Today is a very special day indeed, as it marks the day I finally get my hands on the all-new Antec P380! I first saw this chassis at the start of the year, when we visited the Antec suite at CES 2015. I was very impressed with what I saw, but trade shows aren’t always the best place to get in close and really study a product. Antec used to be one of my favourite chassis manufacturers, I stress used to be, as they were one of the biggest players in the industry, creating some of the most popular chassis around. In recent years, Antec has seen fierce competition from the likes of Corsair, Silverstone, NZXT, Thermaltake and Coolermaster, to name but a few. The P380 is supposed to mark the triumphant return of Antec to the premium gaming chassis market, so let’s see if it’s got what it takes!

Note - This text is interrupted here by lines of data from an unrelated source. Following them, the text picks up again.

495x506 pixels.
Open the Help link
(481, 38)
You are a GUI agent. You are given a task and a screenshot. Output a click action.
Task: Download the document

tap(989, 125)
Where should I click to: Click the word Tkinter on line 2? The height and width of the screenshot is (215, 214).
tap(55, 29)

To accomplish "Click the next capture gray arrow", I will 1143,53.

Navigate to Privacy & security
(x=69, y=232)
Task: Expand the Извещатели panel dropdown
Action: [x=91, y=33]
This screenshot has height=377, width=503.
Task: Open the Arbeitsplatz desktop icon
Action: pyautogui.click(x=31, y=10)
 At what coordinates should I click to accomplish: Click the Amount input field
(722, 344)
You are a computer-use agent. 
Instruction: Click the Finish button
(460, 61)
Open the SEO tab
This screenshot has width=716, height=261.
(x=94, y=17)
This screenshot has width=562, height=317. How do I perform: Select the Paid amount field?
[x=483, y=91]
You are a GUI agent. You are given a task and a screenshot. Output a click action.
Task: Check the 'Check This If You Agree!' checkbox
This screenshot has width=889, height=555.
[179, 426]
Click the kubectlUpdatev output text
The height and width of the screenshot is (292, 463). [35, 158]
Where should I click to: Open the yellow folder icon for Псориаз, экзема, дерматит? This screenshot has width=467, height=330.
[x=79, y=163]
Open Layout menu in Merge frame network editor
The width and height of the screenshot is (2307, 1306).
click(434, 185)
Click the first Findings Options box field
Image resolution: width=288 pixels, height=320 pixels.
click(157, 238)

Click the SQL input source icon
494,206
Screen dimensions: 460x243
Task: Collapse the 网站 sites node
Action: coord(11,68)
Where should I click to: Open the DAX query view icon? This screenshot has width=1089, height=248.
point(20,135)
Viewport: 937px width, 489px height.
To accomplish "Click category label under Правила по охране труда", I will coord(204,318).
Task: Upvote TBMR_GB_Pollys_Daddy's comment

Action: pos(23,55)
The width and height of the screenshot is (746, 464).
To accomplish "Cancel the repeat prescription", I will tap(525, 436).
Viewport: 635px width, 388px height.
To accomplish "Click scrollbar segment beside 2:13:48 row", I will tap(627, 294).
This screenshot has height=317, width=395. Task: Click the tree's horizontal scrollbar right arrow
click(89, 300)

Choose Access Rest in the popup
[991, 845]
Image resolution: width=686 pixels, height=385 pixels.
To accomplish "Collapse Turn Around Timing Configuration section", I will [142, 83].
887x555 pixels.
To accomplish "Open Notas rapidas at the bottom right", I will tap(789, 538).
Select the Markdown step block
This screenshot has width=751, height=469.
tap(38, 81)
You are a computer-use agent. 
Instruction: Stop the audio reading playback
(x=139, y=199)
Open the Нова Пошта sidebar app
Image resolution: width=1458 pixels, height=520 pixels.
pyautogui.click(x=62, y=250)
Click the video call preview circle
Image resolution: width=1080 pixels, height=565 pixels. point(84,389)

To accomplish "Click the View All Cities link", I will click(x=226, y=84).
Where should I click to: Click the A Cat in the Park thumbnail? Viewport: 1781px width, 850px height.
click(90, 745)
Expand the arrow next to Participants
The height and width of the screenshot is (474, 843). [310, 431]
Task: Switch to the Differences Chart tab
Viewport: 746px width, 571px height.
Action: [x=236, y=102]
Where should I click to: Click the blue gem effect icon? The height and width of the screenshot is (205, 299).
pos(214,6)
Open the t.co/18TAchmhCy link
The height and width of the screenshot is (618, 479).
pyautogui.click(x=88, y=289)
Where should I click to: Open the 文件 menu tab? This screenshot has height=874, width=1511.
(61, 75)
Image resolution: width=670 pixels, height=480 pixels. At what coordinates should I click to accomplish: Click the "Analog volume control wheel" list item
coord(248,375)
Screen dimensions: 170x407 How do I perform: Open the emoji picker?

“When only the best can satisfy your needs, the P380 is the answer. Known for its minimalistic design, the Performance series focuses on delivering the perfect balance between performance and Quiet-Computing. Whether you’re designing your ultimate dream PC or, just creating a monster file server, the P380 should be the choice, without hesitation.” – Antec.com
As you can see from the specifications below, the P380 is very well equipped. It has room for a mini-ITX motherboard, right up to E-ATX motherboards with 9 expansion slots; certainly more than enough room for a high-end workstation or gaming rig. There’s 465mm of GPU clearance too, so even the biggest cards on the market should fit without any issues. There’s also a lot of fan and radiator mounting options throughout; great news for both air-cooling and water-cooling enthusiasts.
This chassis certainly has presence. It’s big, it’s heavy and it oozes high quality from the moment you take it out of the box. Down the left side, you’ll find a huge side panel window; perfect for showing off your new build.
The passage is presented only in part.